» **Problem to solve**: Output only the lines below from the one containing "This screenshot has height=474, width=500." to the one containing "Task: Select the 16:9 resolution radio button", exactly as written, both ends kept.

╔══

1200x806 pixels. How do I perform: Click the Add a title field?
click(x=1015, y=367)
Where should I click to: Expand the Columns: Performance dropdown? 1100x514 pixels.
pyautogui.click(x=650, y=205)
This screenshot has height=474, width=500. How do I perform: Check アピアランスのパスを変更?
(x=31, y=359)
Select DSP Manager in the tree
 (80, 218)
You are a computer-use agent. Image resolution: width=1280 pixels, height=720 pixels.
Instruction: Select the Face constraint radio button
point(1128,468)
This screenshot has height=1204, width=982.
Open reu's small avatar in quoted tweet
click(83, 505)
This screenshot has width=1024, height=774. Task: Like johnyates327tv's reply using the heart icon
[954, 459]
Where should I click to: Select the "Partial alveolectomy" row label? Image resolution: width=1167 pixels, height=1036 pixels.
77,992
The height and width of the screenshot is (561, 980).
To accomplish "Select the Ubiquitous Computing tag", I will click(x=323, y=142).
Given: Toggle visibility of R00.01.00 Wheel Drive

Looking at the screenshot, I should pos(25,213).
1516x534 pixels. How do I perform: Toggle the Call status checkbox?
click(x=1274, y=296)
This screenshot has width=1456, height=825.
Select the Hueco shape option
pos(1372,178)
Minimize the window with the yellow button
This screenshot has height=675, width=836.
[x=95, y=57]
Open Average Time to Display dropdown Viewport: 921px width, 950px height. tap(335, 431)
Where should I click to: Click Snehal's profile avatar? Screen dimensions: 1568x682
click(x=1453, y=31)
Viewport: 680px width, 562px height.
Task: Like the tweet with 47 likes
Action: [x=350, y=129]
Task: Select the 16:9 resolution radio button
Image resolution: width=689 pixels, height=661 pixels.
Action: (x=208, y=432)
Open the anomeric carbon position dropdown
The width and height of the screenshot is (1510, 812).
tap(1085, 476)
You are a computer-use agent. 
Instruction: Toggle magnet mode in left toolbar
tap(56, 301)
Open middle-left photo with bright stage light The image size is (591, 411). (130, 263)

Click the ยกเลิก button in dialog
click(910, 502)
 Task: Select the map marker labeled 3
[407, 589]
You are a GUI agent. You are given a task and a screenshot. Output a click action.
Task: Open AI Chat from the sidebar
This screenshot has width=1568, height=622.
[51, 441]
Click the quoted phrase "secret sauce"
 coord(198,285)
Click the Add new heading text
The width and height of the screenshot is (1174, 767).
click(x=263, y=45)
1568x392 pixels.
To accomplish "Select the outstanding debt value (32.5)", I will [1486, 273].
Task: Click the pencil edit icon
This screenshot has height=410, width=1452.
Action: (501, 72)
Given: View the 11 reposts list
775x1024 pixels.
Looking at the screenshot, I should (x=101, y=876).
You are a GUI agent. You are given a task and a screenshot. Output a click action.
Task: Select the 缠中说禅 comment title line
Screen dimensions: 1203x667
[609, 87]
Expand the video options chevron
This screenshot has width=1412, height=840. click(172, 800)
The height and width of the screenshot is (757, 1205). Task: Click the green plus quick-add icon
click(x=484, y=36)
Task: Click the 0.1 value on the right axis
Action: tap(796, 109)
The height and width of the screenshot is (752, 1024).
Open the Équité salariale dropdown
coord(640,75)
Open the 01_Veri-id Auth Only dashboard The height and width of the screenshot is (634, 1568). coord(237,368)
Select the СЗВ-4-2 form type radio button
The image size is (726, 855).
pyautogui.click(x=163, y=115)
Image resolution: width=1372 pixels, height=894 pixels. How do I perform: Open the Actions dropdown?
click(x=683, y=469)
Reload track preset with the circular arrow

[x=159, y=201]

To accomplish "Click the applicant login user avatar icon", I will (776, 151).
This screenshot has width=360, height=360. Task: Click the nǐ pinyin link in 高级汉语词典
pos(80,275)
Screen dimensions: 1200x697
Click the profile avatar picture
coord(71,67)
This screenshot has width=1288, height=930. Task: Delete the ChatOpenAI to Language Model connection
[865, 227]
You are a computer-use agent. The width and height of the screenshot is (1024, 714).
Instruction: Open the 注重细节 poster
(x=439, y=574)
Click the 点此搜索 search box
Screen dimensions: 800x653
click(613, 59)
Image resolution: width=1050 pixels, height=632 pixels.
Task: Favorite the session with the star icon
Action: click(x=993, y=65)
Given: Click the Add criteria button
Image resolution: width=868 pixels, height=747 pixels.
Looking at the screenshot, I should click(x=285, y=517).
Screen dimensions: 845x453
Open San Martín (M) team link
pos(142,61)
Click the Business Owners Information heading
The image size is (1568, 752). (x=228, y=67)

╚══

» **Answer space**:
This screenshot has height=474, width=500. How do I perform: Check アピアランスのパスを変更?
(x=31, y=359)
Select DSP Manager in the tree
 (80, 218)
You are a computer-use agent. Image resolution: width=1280 pixels, height=720 pixels.
Instruction: Select the Face constraint radio button
point(1128,468)
This screenshot has height=1204, width=982.
Open reu's small avatar in quoted tweet
click(83, 505)
This screenshot has width=1024, height=774. Task: Like johnyates327tv's reply using the heart icon
[954, 459]
Where should I click to: Select the "Partial alveolectomy" row label? Image resolution: width=1167 pixels, height=1036 pixels.
77,992
The height and width of the screenshot is (561, 980).
To accomplish "Select the Ubiquitous Computing tag", I will click(x=323, y=142).
Given: Toggle visibility of R00.01.00 Wheel Drive

Looking at the screenshot, I should pos(25,213).
1516x534 pixels. How do I perform: Toggle the Call status checkbox?
click(x=1274, y=296)
This screenshot has width=1456, height=825.
Select the Hueco shape option
pos(1372,178)
Minimize the window with the yellow button
This screenshot has height=675, width=836.
[x=95, y=57]
Open Average Time to Display dropdown Viewport: 921px width, 950px height. tap(335, 431)
Where should I click to: Click Snehal's profile avatar? Screen dimensions: 1568x682
click(x=1453, y=31)
Viewport: 680px width, 562px height.
Task: Like the tweet with 47 likes
Action: [x=350, y=129]
Task: Select the 16:9 resolution radio button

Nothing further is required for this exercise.